• Assignment: How many lines in the data below include the word "Given"? State the number alone.

[Collection entries]
■ ■ ■ ■ ■ ■ ■

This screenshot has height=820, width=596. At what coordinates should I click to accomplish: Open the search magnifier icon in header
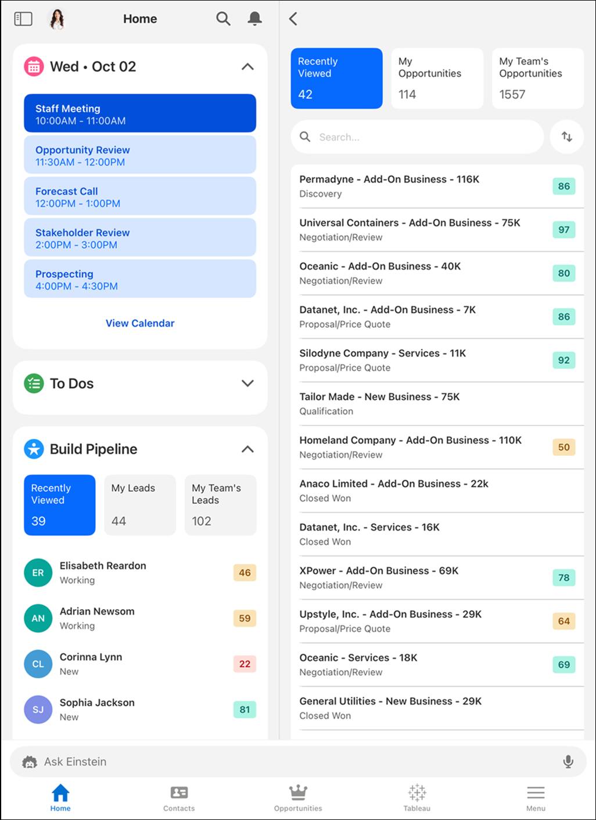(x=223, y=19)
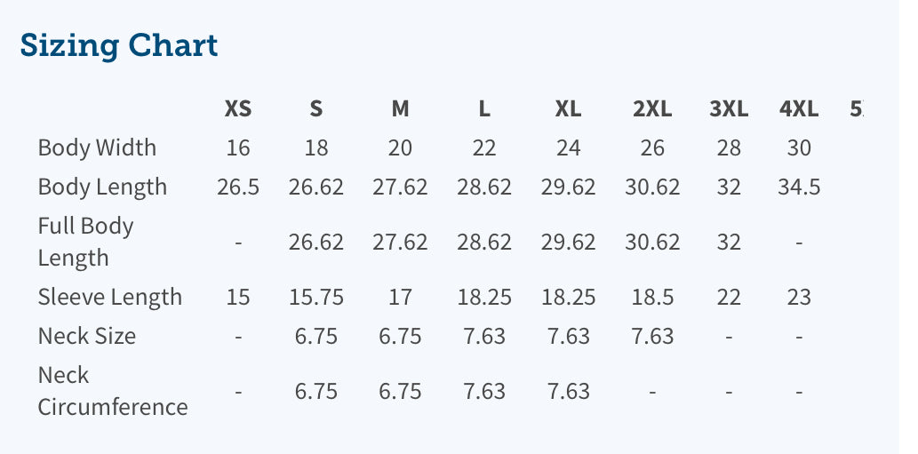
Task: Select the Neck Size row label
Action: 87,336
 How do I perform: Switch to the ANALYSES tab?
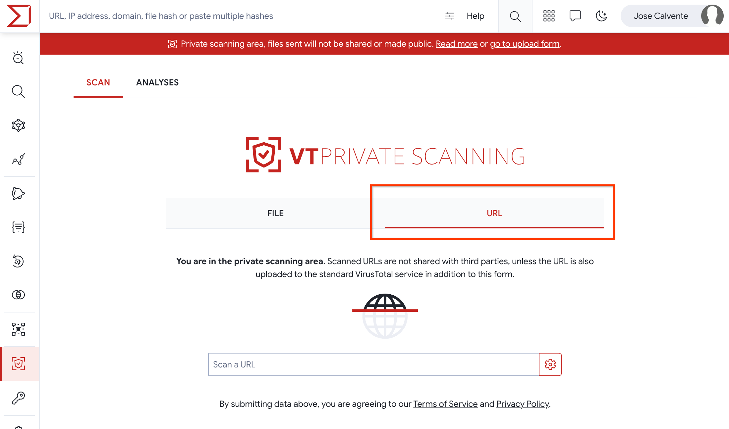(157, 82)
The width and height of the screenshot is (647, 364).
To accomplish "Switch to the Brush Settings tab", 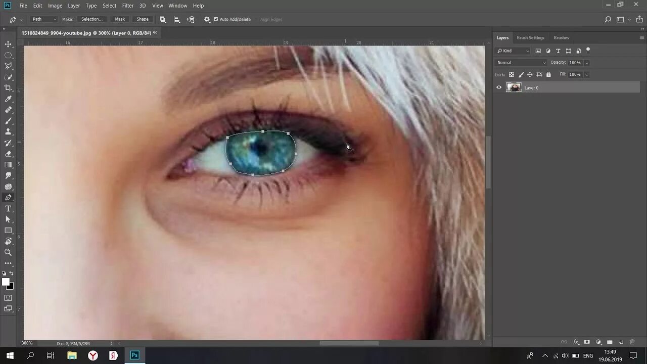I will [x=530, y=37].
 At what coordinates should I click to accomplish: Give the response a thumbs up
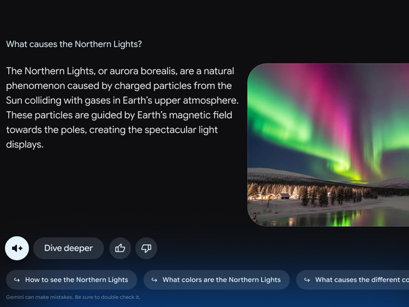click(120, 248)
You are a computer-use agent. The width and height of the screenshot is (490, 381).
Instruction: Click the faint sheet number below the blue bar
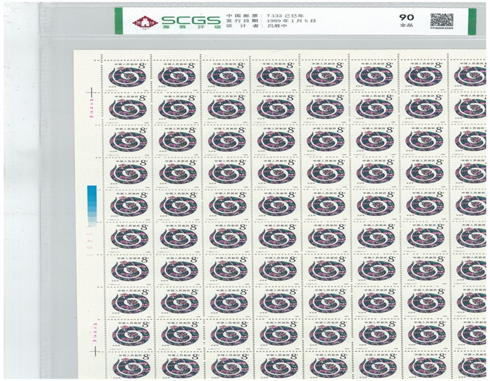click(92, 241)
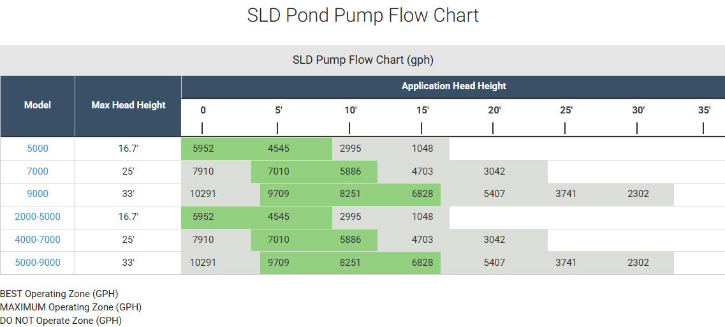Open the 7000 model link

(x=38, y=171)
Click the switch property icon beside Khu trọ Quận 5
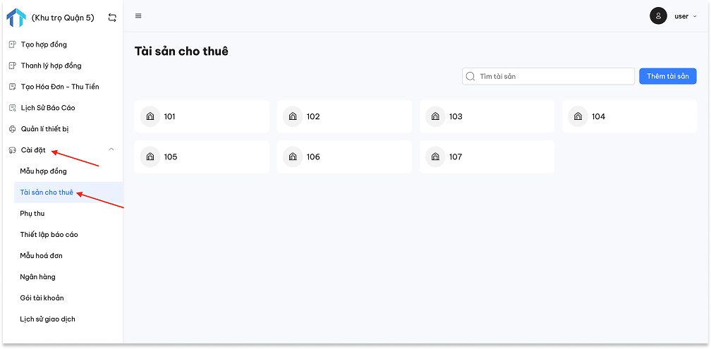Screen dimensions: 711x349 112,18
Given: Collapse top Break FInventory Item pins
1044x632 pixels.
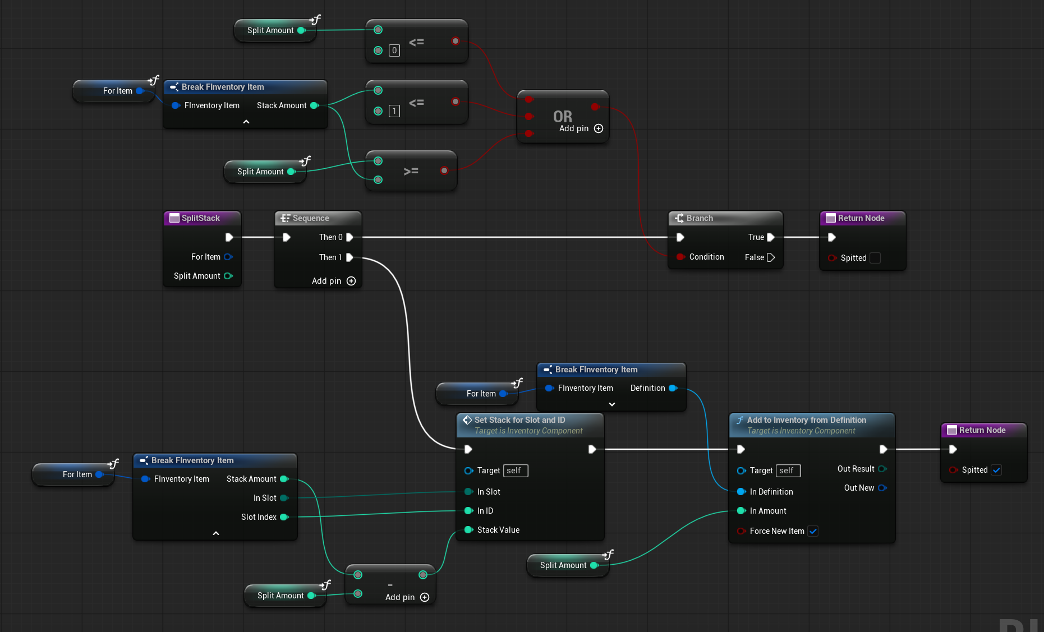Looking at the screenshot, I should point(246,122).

■ ■ ■ ■ ■ ■ ■

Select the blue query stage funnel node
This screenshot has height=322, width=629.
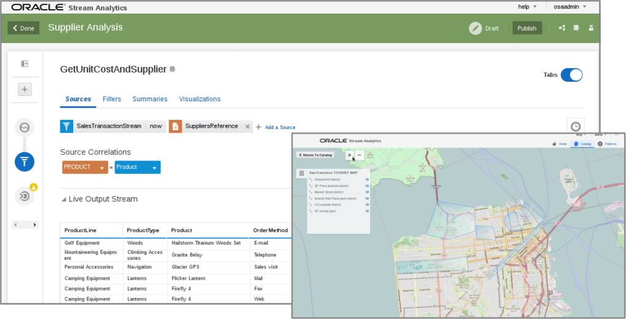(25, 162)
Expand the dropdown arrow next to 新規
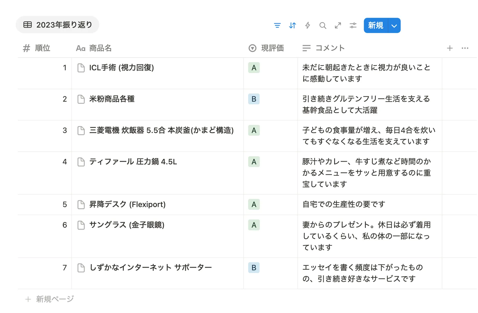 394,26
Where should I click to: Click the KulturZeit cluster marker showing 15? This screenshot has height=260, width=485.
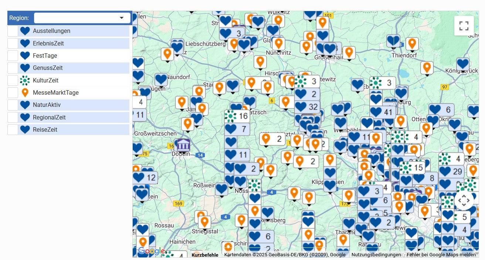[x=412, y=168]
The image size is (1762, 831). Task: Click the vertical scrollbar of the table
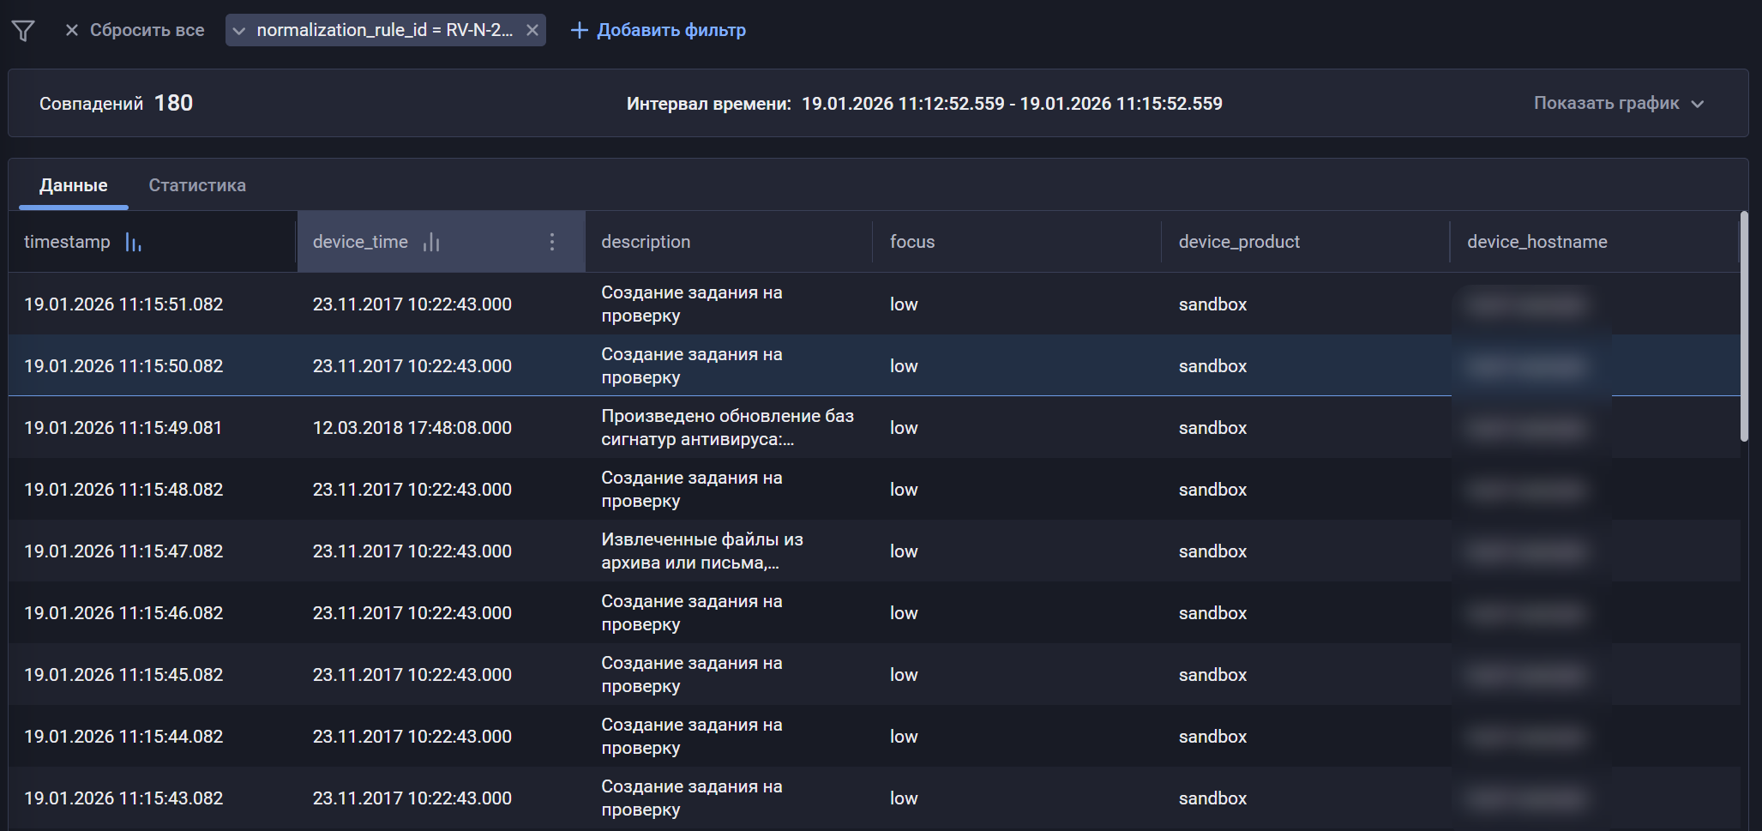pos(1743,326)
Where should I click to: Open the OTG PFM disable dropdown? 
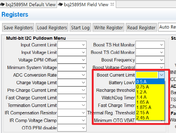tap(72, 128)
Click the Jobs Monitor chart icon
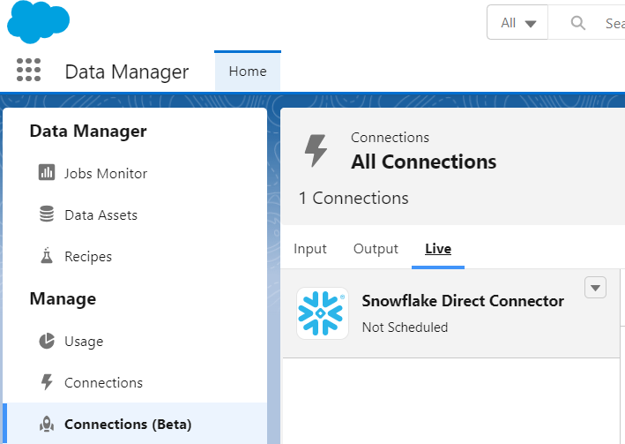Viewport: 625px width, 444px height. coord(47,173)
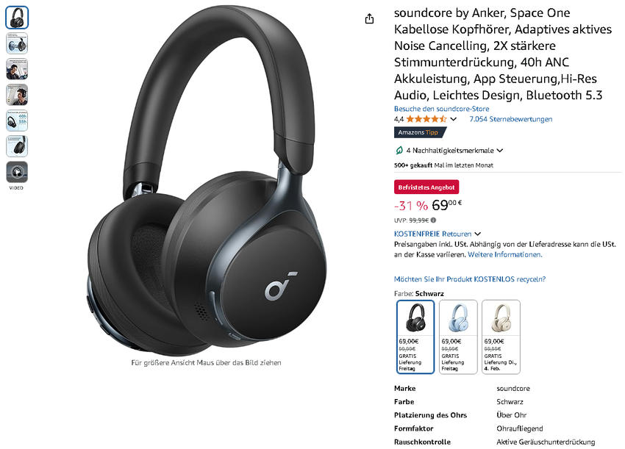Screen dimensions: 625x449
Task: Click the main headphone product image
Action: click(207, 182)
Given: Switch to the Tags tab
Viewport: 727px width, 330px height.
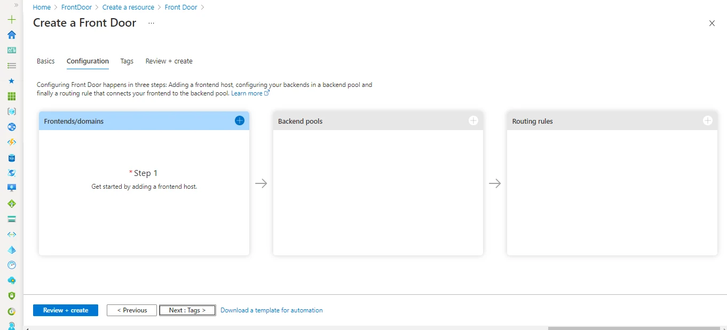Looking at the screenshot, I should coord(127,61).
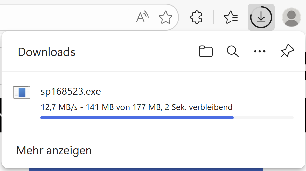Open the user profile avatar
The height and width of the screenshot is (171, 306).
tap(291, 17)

■ ■ ■ ■ ■ ■ ■

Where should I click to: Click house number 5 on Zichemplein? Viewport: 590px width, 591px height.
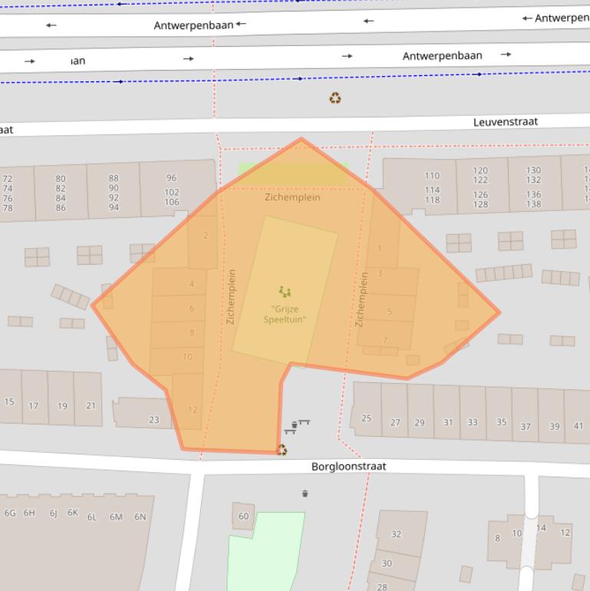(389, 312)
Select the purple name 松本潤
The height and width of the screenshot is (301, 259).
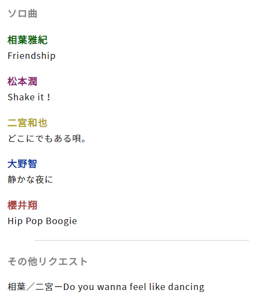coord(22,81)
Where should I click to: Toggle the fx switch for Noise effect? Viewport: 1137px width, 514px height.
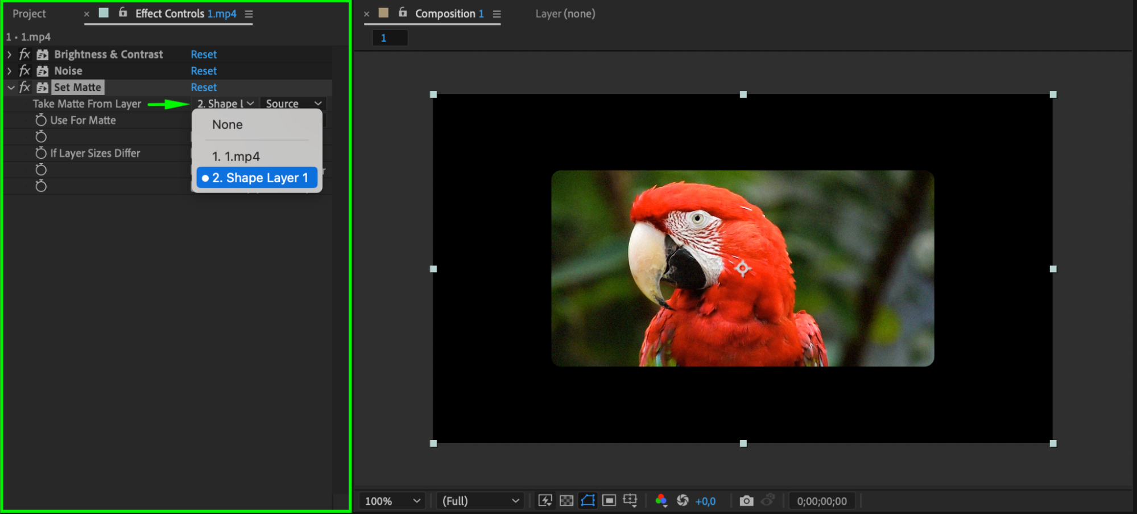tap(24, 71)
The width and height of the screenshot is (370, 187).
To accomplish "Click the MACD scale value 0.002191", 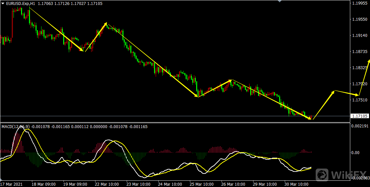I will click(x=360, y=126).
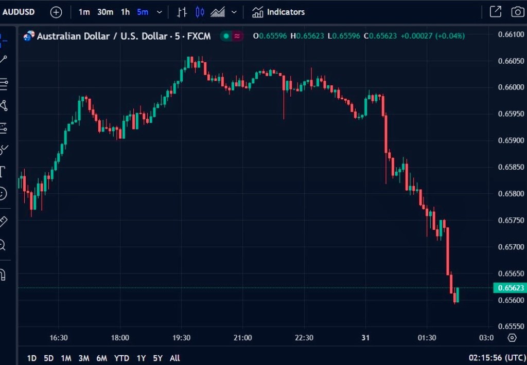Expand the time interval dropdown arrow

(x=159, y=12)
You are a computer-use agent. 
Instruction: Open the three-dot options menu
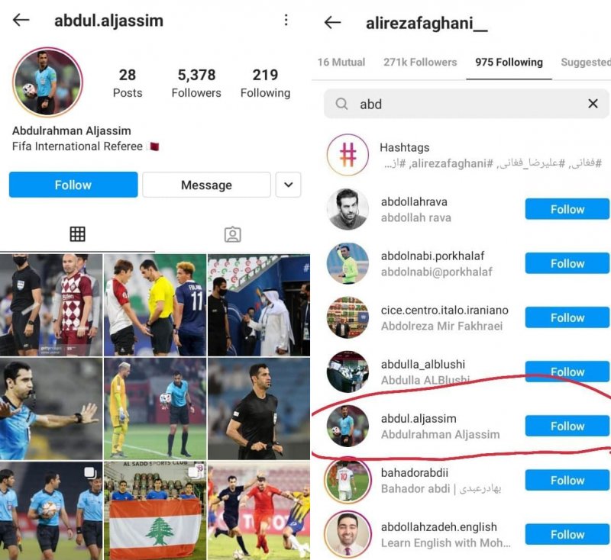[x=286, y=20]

■ ■ ■ ■ ■ ■ ■

• Your response: 2